Web indicators (any of these → dispatch web reviewer):
| Indicator | Signal |
|---|---|
.html, .htm, .jsx, .tsx, .vue, .svelte | Strong |
package.json with web framework (react, vue, next, nuxt, astro, etc.) | Strong |
webpack.config.*, vite.config.*, next.config.* | Strong |
.css, .scss, .less files (more than a few) | Moderate |
_headers, _redirects, vercel.json, netlify.toml | Moderate |
Service worker files (sw.js, service-worker.js) | Strong |
Non-web indicators (any of these → dispatch compute reviewer):
| Indicator | Signal |
|---|---|
.go, .rs, .c, .cpp, .java, .py, .rb, .zig source files | Strong |
Existing benchmarks (*_bench*, Benchmark in test files, criterion) | Strong |
| Database query code (SQL files, ORM usage) | Moderate |
| Data processing pipelines (ETL, batch processing) | Moderate |
| CLI tool entry points | Moderate |
Full-stack projects will have both indicators — dispatch both reviewers.
If neither is detected: Report "No performance-relevant source code detected in this project." and abort.
Present detected project type and ask the user:
Detected project characteristics:
- Web content: [Yes — N files / No]
- Source code: [Yes — N files in Go, Python, etc. / No]
Performance domains to review:
- [x] Web performance (caching, assets, loading strategy)
- [x] Compute performance (algorithms, memory, benchmarks)
What should I review?
- Both domains (default)
- Web performance only
- Compute performance only
- Specific directory/scope
Accept the user's selection.
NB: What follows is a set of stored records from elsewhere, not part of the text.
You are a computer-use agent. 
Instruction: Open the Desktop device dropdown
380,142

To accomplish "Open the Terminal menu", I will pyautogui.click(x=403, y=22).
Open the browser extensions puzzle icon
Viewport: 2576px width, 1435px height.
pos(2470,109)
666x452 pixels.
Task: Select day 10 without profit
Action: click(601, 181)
Default: all applicable domains, entire project.
Spawn the applicable reviewer(s) in parallel.
Web performance reviewer (if web content detected and not excluded):
Spawn a swe-web-perf-reviewer agent:
Review this project for web performance issues.
Scope: [scope]
Read all relevant files (HTML, CSS, JS, build configs, server configs)
and perform your full audit:
1. Detect tooling and environment (build tools, monitoring, server config)
2. Audit across all categories: caching, asset delivery, critical path,
resource loading, images, JavaScript cost, CSS efficiency, network
overhead, Core Web Vitals risk factors
3. Classify every issue by severity (CRITICAL / HIGH / LOW)
Produce your standard output format with summary, issues by severity,
caching assessment, asset delivery assessment, and tooling recommendations.
Compute performance reviewer (if non-web source detected and not excluded):
Spawn a swe-perf-reviewer agent:
Review this project for computational performance issues.
Scope: [scope]
Read all source files within scope and perform your full review:
1. Scan for performance-critical code, existing benchmarks, and profiling
infrastructure
2. Assess benchmark coverage and quality
3. Identify optimization opportunities (algorithmic, memory, I/O,
concurrency)
4. Check for performance regressions and missing regression detection
Produce your standard output format with findings organized by priority.
Collect all agent responses. Present a consolidated report:
## Performance Review
Scope: [what was reviewed]
Domains reviewed: [Web / Compute / Both]
### Web Performance
[web reviewer findings — or "Not applicable" if no web content]
Issues: N (X critical, Y high, Z low)
[merged findings by severity]
---
### Compute Performance
[compute reviewer findings — or "Not applicable" if no non-web source]
Issues: N (X critical, Y high, Z low)
[merged findings by severity]
---
### Cross-Cutting Concerns
[Your synthesis — issues that span both domains. For example:
- Server-side rendering that is both a compute bottleneck and a web loading issue
- API response times that are both an algorithmic problem and a network latency problem
- Database queries that affect both backend throughput and frontend time-to-interactive
If no cross-cutting concerns, omit this section.]
### Suggested Next Steps
[Based on findings:
- If critical/high issues found: recommend fixing them, noting which
domain each belongs to
- If no significant issues: "No significant performance issues found"
- If missing tooling: recommend specific tools (Lighthouse, benchmarking
frameworks, profiling tools)]
The cross-cutting section is your synthesis. Don't just concatenate the two reviewer outputs — look for issues that span both domains.